To read such an inscription on a young girl’s grave is heartbreaking. This is the true story of a young girl’s life and the events that followed after her death.

Mary Ann Mason was born in Woodside, near Dudley. In 1841 she was only three years old and appears on the 1841 census with her parents and siblings. (There are Baptism records for two Mary Ann Masons born in Woodside, Dudley in 1837. Their births were on the 2nd and 4th October 1837 and they were both Baptised on the 29th October 1837, which suggests that the families were probably related). 

When she was seventeen, Mary took a job as a kitchen maid at the Sailor’s Return Public House. A question remains whether or not this was against her father’s wishes, who was reputedly a Lay Preacher. It has been written in a newspaper report from 1855, that her parents placed her in service at the Sailor's Return to discourage Mary Ann's relationship with Joseph Meadows. 

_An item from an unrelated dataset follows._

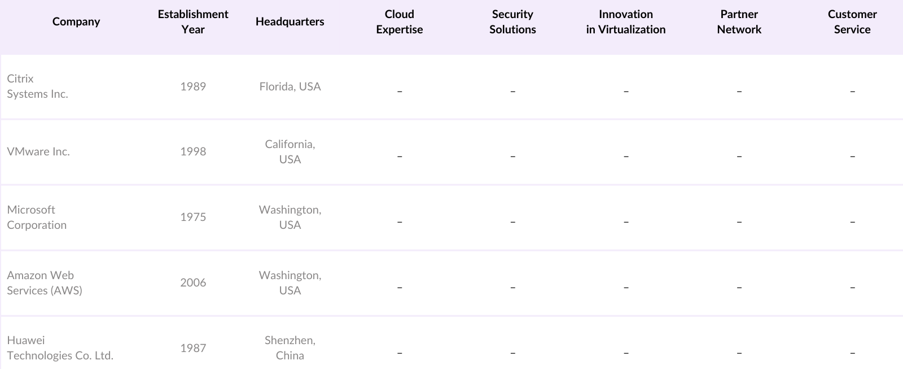Click the 1989 establishment year cell
The width and height of the screenshot is (903, 369).
[x=193, y=86]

The owner of the Sailors Return was William Hunt who in 1851 was an Engineer living with his wife and children in Shaver’s End. One can assume he became the owner of the Sailor's Return Inn some time after 1851 and before 1855 when Mary Ann was murdered on his premises. (He appears on the 1861 census as an Engine Smith and Innkeeper).

Joseph Meadows, with whom Mary Ann had a relationship for nearly a year before her murder, was a Whitesmith (Apprentice) who worked for Joseph Rann. Joseph Meadows lodged with his employer at Holly Hall, a short distance from the home of Mary Ann.

Mary Ann had been working at the Sailor’s Return where she was now living, for only seven weeks before her tragic death. 

Much has been written about Mary Ann Mason and sometimes it can be difficult to separate the fact from the fiction because stories are embellished. One story is that her wages were paid on the condition that she would not get ‘involved’ with any of the men she became familiar with at the Inn – it has been stated that Mary Ann was very attractive and profits increased for William Hunt as men gathered in the Inn to see and be served by her. It is true to say that in order to keep her job, Mary Ann had to pretend that Joseph was her brother and this did not bode well. It was inevitable that Joseph Meadows would become jealous and Mary Ann played upon this by flirting with her male customers. Joseph drank excessively and their relationship became very volatile. In Joseph’s mind, it was obvious that if Mary Ann did not want to be with him, he would not let anyone else get close to her. The scene was therefore set for a tragic ending to two very young lives. The following newspaper cuttings are taken from editions of the Chronicle and detail the events that ensued after that fateful day on 12 May 1855.      










Mary Ann's Death Certificate states that she was "Wilfully murdered by Joseph Meadow shooting her". She was buried on 15th May 1855 in St John's Churchyard, Kate's Hill, Dudley, but the death was not registered by the Coroner until 5th July 1855. Joseph Meadow's Death Certificate states that he was "Executed for the murder of Mary Ann Mason". The date was 4th August 1855.

Mary Ann Mason's grave was erected by Voluntary Subscriptions and is believed to be the only headstone in the United Kingdom to show the name of her murderer.